*** Opening of SOURCE PASSAGE ***
LOAN MATURITY. The entire principal balance, together with all accrued and unpaid interest and any other charges, advances, and fees, if any, outstanding hereunder shall be due and payable in full on February 28, 2011, or upon the earlier acceleration of the Note (the “Maturity Date”).

 

4.

SECURITY. Subject to the provisions of that certain Intercreditor Agreement by and among Debtor, Lender and the RAM Parties, dated April 26, 2010 (as amended, supplemented or otherwise modified from time to time, the “Intercreditor Agreement”), this Note and all obligations of Debtor hereunder are secured by any and all loan and security agreements, security agreements, pledge agreements, guaranties, mortgages, assignments and all other agreements given by Debtor or any third party to Lender in connection with the BTH Prior Loan (collectively, and as amended, including pursuant to the Intercreditor Agreement, the “BTH Collateral Documents”).

 

5.

DEFAULT. Debtor shall be in default if any of the following happens (each an “Event of Default”): (a) Debtor fails to make any payment when due under this Note or (b) Debtor or any guarantor fails to comply with or to perform when due any other term, obligation, covenant, or condition contained in this Note or the BTH Collateral Documents.

 

6.

ACCELERATION. Upon the occurrence of an Event of Default, the Lender may declare the entire unpaid principal balance under this Note and all accrued and unpaid interest immediately due and payable, without notice.

 

7.
*** Close of SOURCE PASSAGE ***
*** Opening of THE DATA ***
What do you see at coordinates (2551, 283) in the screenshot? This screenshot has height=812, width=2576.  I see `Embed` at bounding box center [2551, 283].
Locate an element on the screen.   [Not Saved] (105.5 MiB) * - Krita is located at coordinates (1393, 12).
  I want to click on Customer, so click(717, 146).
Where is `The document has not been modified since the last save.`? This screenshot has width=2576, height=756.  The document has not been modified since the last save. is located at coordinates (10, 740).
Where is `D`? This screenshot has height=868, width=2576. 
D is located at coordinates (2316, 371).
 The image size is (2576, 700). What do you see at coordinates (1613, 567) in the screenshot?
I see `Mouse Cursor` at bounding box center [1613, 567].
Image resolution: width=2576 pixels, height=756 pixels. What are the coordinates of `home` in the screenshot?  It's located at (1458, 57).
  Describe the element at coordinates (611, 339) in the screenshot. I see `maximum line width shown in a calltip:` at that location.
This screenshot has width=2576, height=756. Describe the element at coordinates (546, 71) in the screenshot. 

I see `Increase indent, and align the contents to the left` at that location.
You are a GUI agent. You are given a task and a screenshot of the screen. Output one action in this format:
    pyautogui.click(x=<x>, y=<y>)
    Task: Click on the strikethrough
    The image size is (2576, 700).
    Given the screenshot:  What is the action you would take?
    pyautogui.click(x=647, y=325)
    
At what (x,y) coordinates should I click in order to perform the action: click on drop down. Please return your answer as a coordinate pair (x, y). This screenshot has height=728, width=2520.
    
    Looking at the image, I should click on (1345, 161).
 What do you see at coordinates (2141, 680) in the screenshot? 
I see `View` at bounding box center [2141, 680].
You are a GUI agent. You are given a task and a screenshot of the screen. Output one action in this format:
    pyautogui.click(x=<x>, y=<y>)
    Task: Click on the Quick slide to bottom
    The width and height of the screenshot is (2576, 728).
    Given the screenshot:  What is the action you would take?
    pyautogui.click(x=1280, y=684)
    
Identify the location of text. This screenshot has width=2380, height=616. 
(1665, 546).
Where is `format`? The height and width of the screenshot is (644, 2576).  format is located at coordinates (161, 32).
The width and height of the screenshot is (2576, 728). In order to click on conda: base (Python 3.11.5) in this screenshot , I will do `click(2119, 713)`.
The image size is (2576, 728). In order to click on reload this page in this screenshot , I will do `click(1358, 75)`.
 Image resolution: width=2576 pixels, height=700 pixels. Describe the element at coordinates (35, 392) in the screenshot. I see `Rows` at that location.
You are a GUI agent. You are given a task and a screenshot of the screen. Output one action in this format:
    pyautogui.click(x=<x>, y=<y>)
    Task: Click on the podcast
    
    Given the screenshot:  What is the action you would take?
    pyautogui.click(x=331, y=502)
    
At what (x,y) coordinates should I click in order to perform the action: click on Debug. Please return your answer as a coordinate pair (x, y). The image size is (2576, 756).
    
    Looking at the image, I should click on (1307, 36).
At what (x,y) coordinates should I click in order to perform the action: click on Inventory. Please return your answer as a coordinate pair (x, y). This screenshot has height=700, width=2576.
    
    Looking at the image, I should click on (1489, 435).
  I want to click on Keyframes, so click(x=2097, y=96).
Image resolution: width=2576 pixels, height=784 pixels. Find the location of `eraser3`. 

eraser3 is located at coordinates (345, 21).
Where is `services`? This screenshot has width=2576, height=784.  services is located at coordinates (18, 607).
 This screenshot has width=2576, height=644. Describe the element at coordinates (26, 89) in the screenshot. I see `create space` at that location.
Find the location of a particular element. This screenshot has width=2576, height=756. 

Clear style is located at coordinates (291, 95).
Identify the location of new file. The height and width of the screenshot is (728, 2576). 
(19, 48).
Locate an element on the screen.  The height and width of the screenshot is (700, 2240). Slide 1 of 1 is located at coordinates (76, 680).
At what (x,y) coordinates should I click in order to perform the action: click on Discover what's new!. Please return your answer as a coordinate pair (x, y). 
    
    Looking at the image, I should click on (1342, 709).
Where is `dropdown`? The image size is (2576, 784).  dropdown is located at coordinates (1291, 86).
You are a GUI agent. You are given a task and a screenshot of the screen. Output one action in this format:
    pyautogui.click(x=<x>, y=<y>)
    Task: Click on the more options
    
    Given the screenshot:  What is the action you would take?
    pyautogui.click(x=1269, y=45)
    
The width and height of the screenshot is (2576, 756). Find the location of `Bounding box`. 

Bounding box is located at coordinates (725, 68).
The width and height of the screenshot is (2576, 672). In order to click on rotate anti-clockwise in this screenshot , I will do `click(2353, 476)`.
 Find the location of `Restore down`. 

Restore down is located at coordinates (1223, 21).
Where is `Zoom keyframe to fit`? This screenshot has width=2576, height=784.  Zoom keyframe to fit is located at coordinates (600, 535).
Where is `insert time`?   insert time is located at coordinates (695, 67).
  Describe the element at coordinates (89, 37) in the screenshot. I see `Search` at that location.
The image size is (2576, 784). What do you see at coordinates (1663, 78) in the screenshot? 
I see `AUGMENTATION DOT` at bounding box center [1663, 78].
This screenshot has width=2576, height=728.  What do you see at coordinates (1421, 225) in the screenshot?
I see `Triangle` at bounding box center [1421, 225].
*** Close of THE DATA ***
* **PROBLEMS AND TASKS**
1. Repeat the loan note text word for word, starting with "DEFAULT. Debtor shall" and going on through "BTH Collateral Documents.".
2. Carry on with the loan note text from the point where it stops.

* **ANSWERS TO THIS EXERCISE**
1.
DEFAULT. Debtor shall be in default if any of the following happens (each an “Event of Default”): (a) Debtor fails to make any payment when due under this Note or (b) Debtor or any guarantor fails to comply with or to perform when due any other term, obligation, covenant, or condition contained in this Note or the BTH Collateral Documents.

2.
ATTORNEYS’ FEES. The Debtor agrees to pay the following costs, expenses, and attorneys’ fees paid or incurred by the Holder, or adjudged by a court: (i) reasonable costs of collection, costs and expenses, and reasonable attorneys’ fees paid or incurred in connection with the collection or enforcement of this Note, whether or not suit is filed; and (ii) costs, expenses and reasonable attorneys’ fees incurred by the Holder in any action to enforce payment of this Note or any part of it, or which are incurred in connection with any action challenging the validity and/or priority of this Note.

 

8.

SEVERABILITY. If any provision of this Note is invalid by operation of any law or interpretation placed thereon by any court, this Note shall be construed as not containing such provision and all other provisions of this Note which are otherwise lawful shall remain in full force and effect, and to this end the provisions of this Note are declared to be severable.

 

9.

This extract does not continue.